### Directive
Reproduce every line of the items below word for word.

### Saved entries
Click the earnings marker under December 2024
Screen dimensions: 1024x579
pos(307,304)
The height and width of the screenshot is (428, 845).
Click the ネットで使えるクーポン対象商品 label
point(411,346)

### Response for this exercise
Click the earnings marker under December 2024
Screen dimensions: 1024x579
pos(307,304)
The height and width of the screenshot is (428, 845).
Click the ネットで使えるクーポン対象商品 label
point(411,346)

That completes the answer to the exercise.